### Problem statement
Output each line of the material exactly as it stands.

........

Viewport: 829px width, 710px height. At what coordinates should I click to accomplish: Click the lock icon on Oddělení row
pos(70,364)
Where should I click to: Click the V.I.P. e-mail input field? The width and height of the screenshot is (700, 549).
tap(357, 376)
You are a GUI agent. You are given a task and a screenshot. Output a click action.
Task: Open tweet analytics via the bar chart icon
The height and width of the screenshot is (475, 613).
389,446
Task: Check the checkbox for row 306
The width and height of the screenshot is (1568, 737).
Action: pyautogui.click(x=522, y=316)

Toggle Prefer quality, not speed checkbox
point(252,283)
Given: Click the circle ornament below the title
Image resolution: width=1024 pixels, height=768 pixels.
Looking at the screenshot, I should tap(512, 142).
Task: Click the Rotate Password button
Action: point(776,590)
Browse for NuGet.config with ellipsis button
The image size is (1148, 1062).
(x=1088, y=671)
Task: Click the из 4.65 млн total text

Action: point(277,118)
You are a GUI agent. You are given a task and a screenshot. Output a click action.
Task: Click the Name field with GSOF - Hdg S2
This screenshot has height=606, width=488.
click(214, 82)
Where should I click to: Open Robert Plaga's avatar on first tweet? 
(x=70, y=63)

........

### Written response
Viewport: 829px width, 710px height. At what coordinates should I click to accomplish: Click the lock icon on Oddělení row
pos(70,364)
Where should I click to: Click the V.I.P. e-mail input field? The width and height of the screenshot is (700, 549).
tap(357, 376)
You are a GUI agent. You are given a task and a screenshot. Output a click action.
Task: Open tweet analytics via the bar chart icon
The height and width of the screenshot is (475, 613).
389,446
Task: Check the checkbox for row 306
The width and height of the screenshot is (1568, 737).
Action: pyautogui.click(x=522, y=316)

Toggle Prefer quality, not speed checkbox
point(252,283)
Given: Click the circle ornament below the title
Image resolution: width=1024 pixels, height=768 pixels.
Looking at the screenshot, I should tap(512, 142).
Task: Click the Rotate Password button
Action: point(776,590)
Browse for NuGet.config with ellipsis button
The image size is (1148, 1062).
(x=1088, y=671)
Task: Click the из 4.65 млн total text

Action: point(277,118)
You are a GUI agent. You are given a task and a screenshot. Output a click action.
Task: Click the Name field with GSOF - Hdg S2
This screenshot has height=606, width=488.
click(214, 82)
Where should I click to: Open Robert Plaga's avatar on first tweet? 
(x=70, y=63)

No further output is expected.